**Task:**
Every record must be restated exactly. Drop the images.

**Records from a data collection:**
▼

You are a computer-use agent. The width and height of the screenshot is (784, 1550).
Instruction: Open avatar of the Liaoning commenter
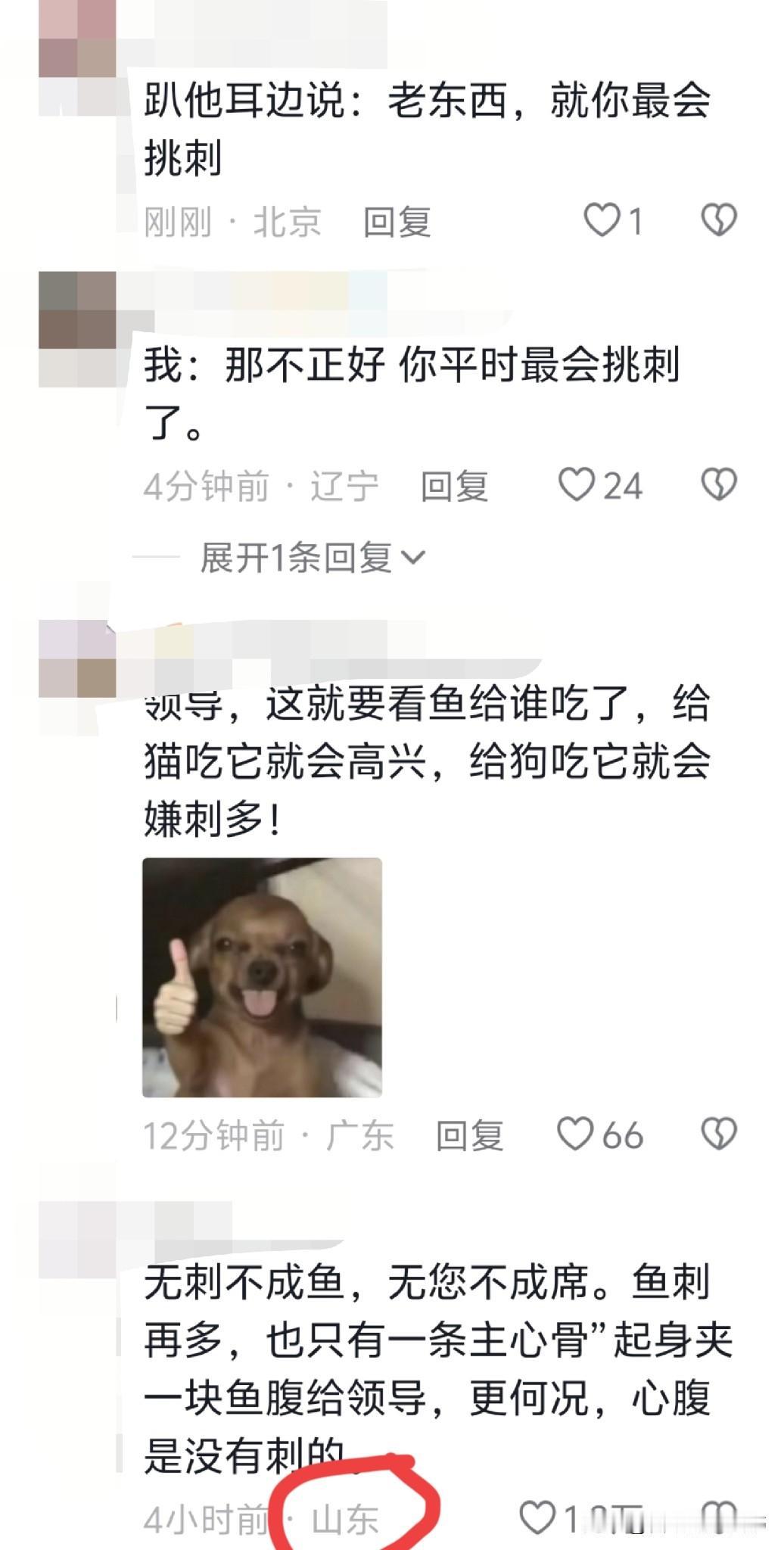pyautogui.click(x=76, y=329)
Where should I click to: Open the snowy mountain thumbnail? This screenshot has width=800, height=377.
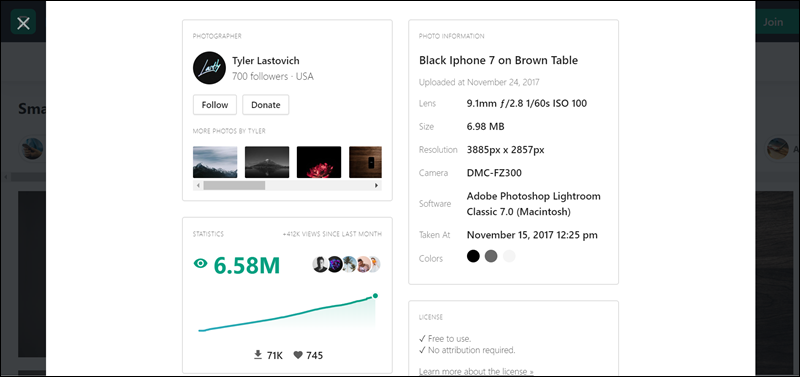(x=215, y=162)
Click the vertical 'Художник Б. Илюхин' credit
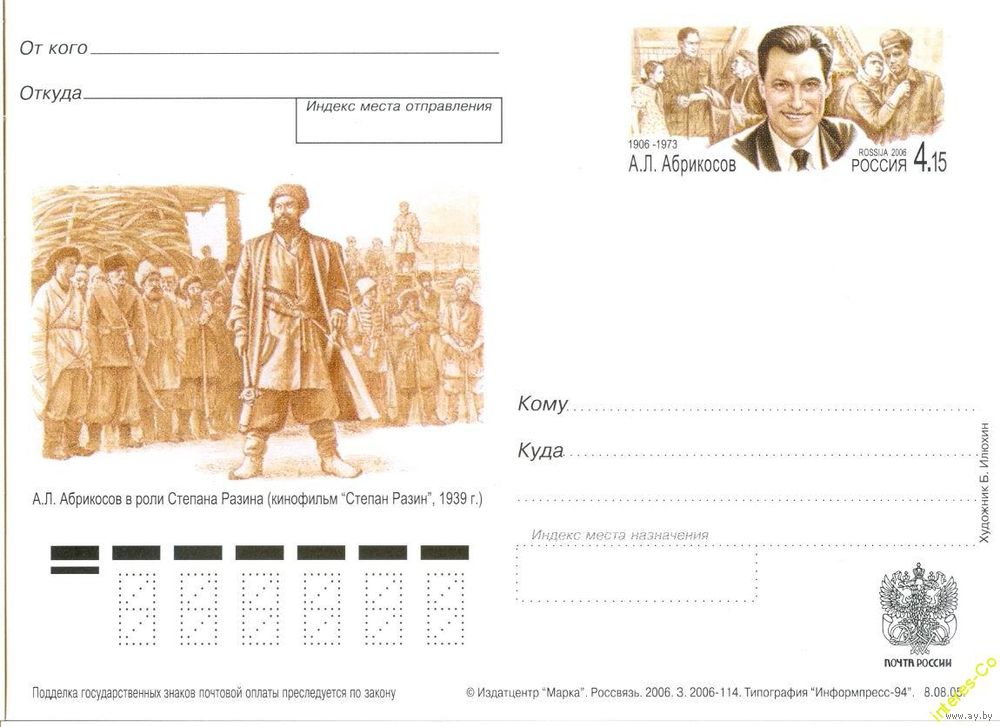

▲

**Result of the task:**
You are a computer-use agent. The width and height of the screenshot is (784, 1550).
Instruction: Open avatar of the Liaoning commenter
pyautogui.click(x=76, y=329)
Where should I click to: Open the snowy mountain thumbnail? This screenshot has width=800, height=377.
(x=215, y=162)
Click the vertical 'Художник Б. Илюхин' credit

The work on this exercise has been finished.